**Task details**
Continue the passage on the Lonk sheep breed from the point where it ends.
### Passage
British breed of sheep

Lonk Ram, photograph by Frank Babbage from the Encyclopaedia Britannica, 1911

The Lonk is a British breed of domestic sheep. It belongs to the group of black-faced hill breeds of northern England, and is found in the hills and forests of the central and southern Pennines of Lancashire and Yorkshire. It is documented from the mid-eighteenth century; a flock book was started in 1905.

== History ==

The Lonk has been reared on the fells of Lancashire and Yorkshire for several hundred years; a herd with records going back to 1740 is still in existence. It is particularly associated with the area around Haslingden, and is also known as the Improved Haslingden. The origin of the word 'Lonk' is unknown; it may derive from the wlonk, wlanc, with meanings including 'proud' and 'bold'; it may be a word for the coarse grazing of its area of origin; or it may derive from 'lanky'.

A breed society, the Lonk Sheep Breeders' Association, was established in 1905, and a flock book was begun in the same year.

Like other traditional breeds, the Lonk was threatened by the mass slaughter of flocks during the 2001 United Kingdom foot-and-mouth outbreak; some genetic material was placed in storage.

In 1999 the total breed population was reported to DAD-IS at 3645 head. In 2003 a survey found that there might be close to 40 000 head of unregistered stock, but by 2012 this figure had fallen to 20 000. In 2021 the breed was listed by the FAO as "not at risk"; in 2021 it was reported to DAD-IS as "endangered", and was listed on the watchlist of the Rare Breeds Survival Trust as "at risk".
######
### Stored data
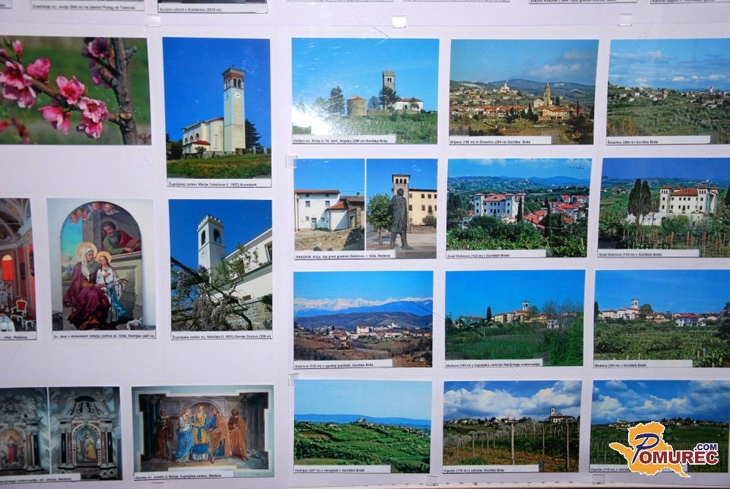Select the Biljana and Šmartno village panorama
The height and width of the screenshot is (489, 730).
pyautogui.click(x=522, y=87)
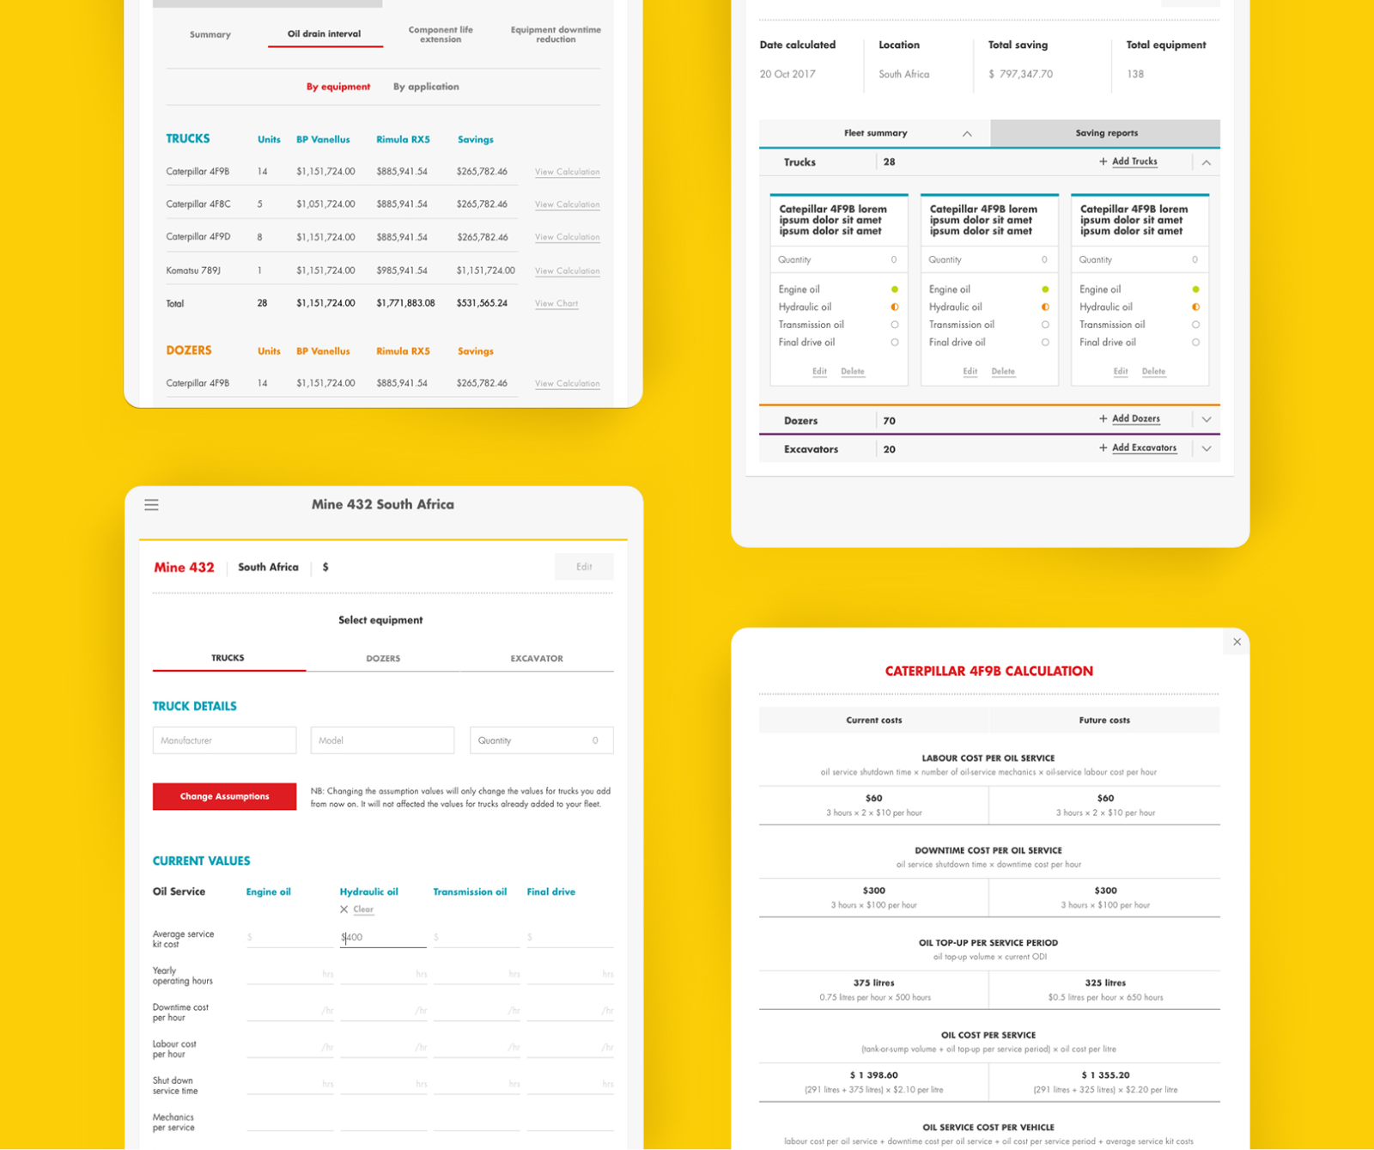This screenshot has width=1374, height=1150.
Task: Open the DOZERS equipment tab
Action: (x=383, y=659)

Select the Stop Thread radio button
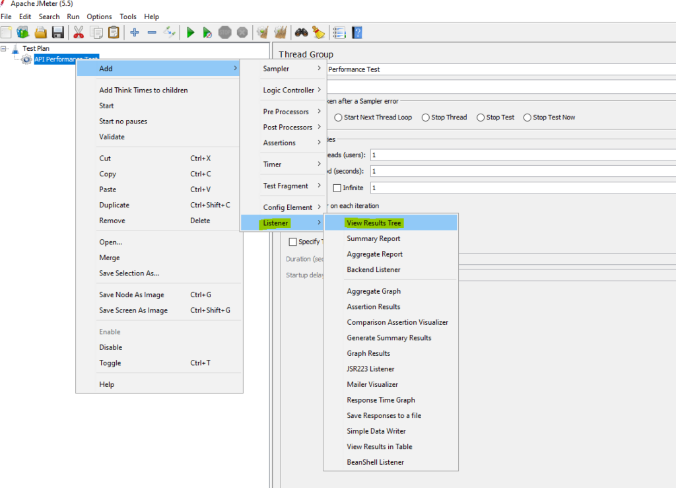coord(426,118)
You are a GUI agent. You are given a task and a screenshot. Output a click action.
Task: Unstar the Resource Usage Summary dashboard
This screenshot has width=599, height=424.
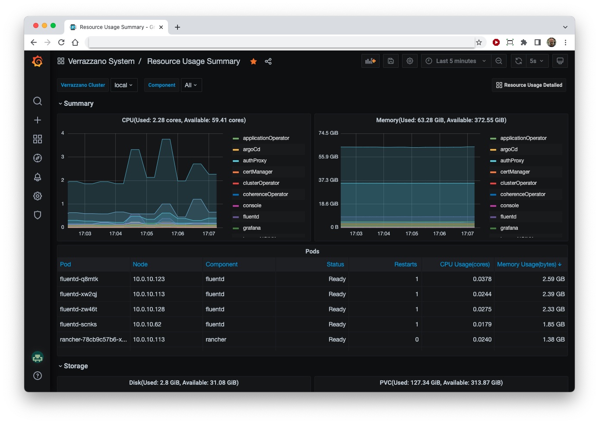253,61
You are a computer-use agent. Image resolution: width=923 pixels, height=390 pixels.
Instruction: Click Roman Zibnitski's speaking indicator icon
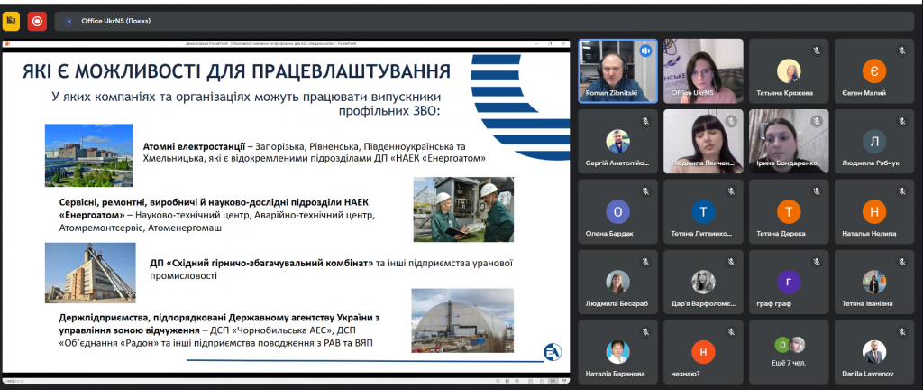pos(645,51)
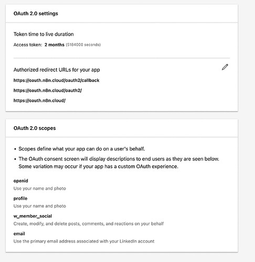The height and width of the screenshot is (262, 255).
Task: Edit authorized redirect URLs with pencil icon
Action: (x=225, y=67)
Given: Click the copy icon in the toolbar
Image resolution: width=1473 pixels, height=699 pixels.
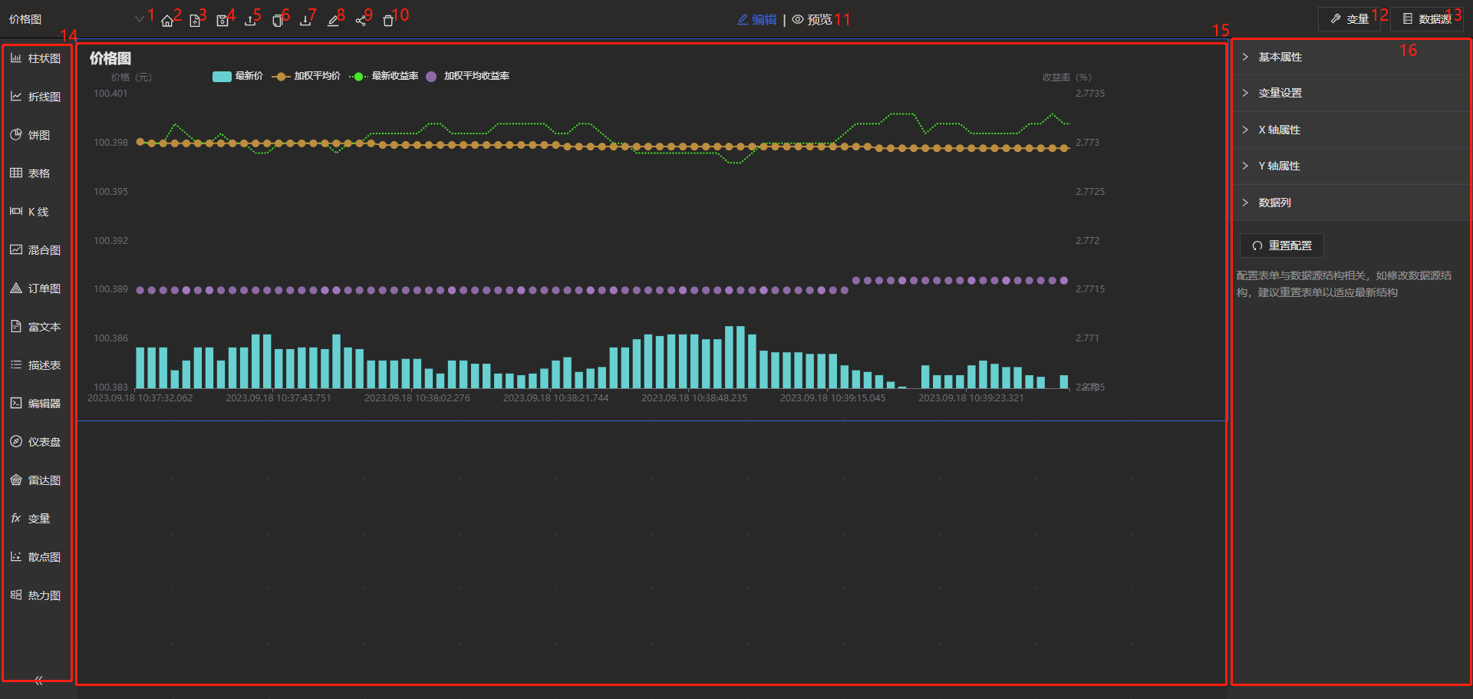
######
**Written answer**
== Characteristics ==

The Lonk is of medium size, though larger than most upland breeds. The face and legs are clear of wool; the legs are mottled black-and-white, the face may be mottled or black; the fleece is white. Both sexes are horned. It is strong-boned, agile, long-lived and hardy, and is well adapted to the environment of its area of origin and to the poor grazing of the fells. It can be kept year-round on upland pasture.

== Use ==

Like most other British sheep, the Lonk is reared for its meat and for its wool. Lambs can reach a killing weight of approximately 36 kg on moorland pasture alone.

Ewe fleeces weigh about 3 kg; the wool is rather less coarse than that of many other moorland breeds, with a Bradford count of 44s–56s. It is almost entirely free of kemp.

Ewes kept in lowland conditions may be mated to terminal sire rams, producing fast-growing hybrid lambs that may be ready for slaughter in twelve weeks.